Monday, Feb. 09, 1942

Hitchhiker Home

Almost too late A.P.'s famed Larry Allen last week decided to learn to swim-"enough at least," said he, "so that I can paddle out of reach of propellers and suction when battleships go down under me."

Furloughed to the U.S. after 20 months with the British Mediterranean Fleet, Correspondent Allen still carried grim memories of his lucky rescue, after 45 minutes in the water, from the torpedoed British Galatea (TIME, Dec. 29). He corrected first reports that he had been hospitalized afterwards in Alexandria--he had only gone to bed in a hotel. But he still suffers from severe headaches in consequence of shock and swallowing oil scum.

Given a month's leave, he tried in Cairo to bum a ride to the U.S. with William C. Bullitt aboard a bomber. Bullitt said there was no room. But not for nothing had Correspondent Allen been able to talk the British into letting him become the Fleet's first correspondent. He followed Bullitt in a commercial plane across Africa. The next two days and three nights Hitchhiker Allen rode in the empty bomb compartment of Bullitt's plane.

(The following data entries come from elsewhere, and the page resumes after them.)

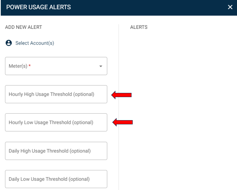Open the Select Account(s) link
Image resolution: width=237 pixels, height=190 pixels.
coord(35,43)
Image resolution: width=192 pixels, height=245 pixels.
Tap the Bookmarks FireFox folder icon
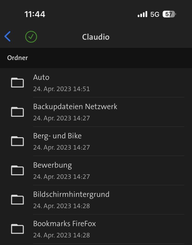tap(17, 229)
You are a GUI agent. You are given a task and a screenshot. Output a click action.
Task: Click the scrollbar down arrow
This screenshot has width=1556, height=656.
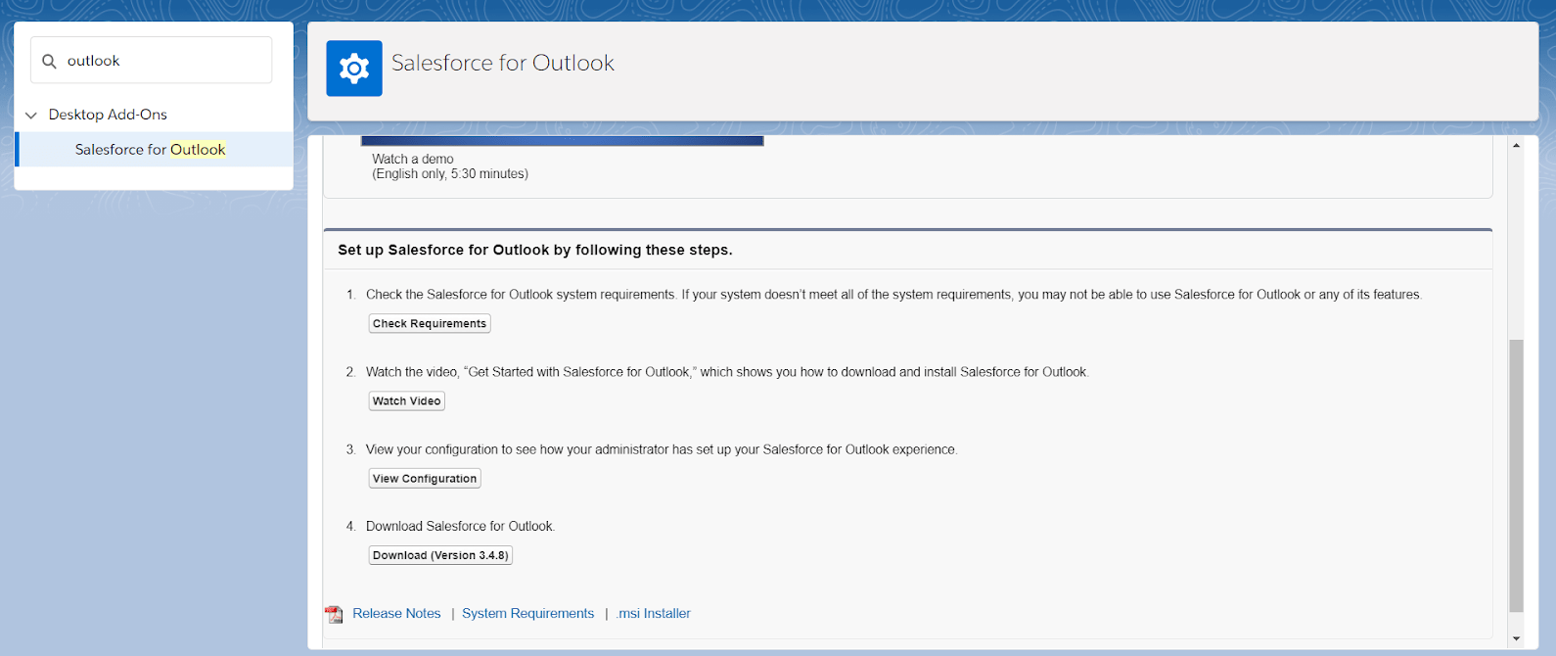click(x=1516, y=638)
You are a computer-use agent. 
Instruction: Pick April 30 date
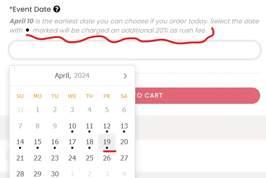click(55, 174)
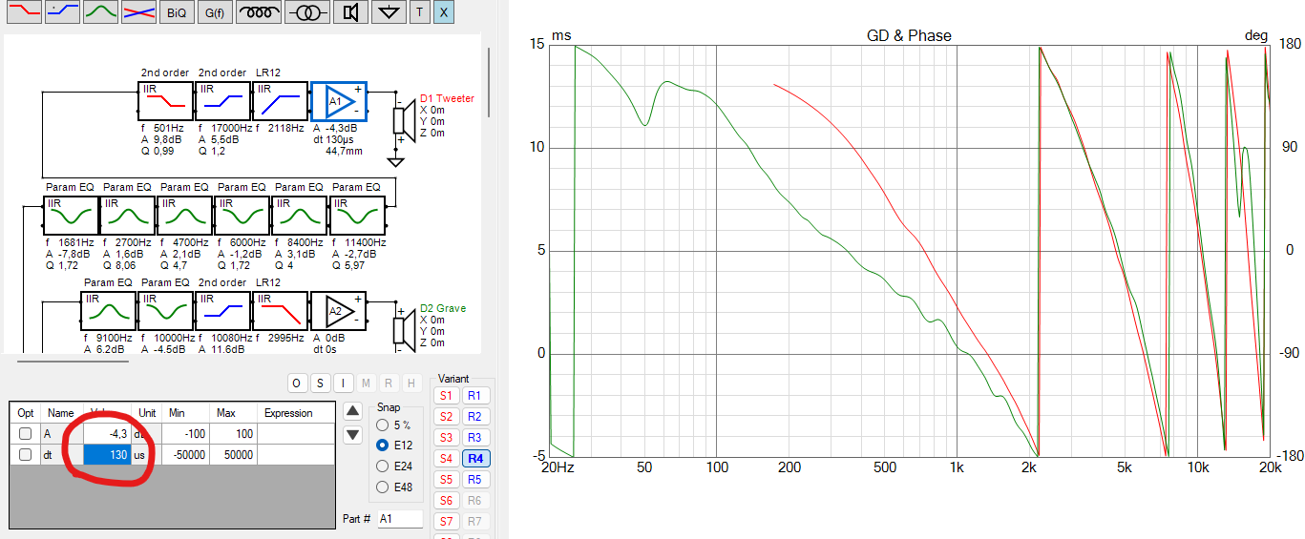The height and width of the screenshot is (539, 1305).
Task: Switch to variant R1
Action: [x=475, y=396]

Most blessed of U.S. sights on his return: lights at night, the bellicose war spirit (he had been away since July 1938), newspapers containing news. "After foreign papers," says Allen, "you sort of forget there are papers with news in the headlines." He expects to employ his furlough eating "all the hot dogs and T-bone steaks I can find."

Predicting a long war--"a minimum three years, a maximum five"--Correspondent Allen said he would rejoin the Mediterranean fleet after his Miami vacation. "You take your life in your hands every time you go out on a ship," he says. "But there's one consolation: if you come out of it, you've got a front-page story."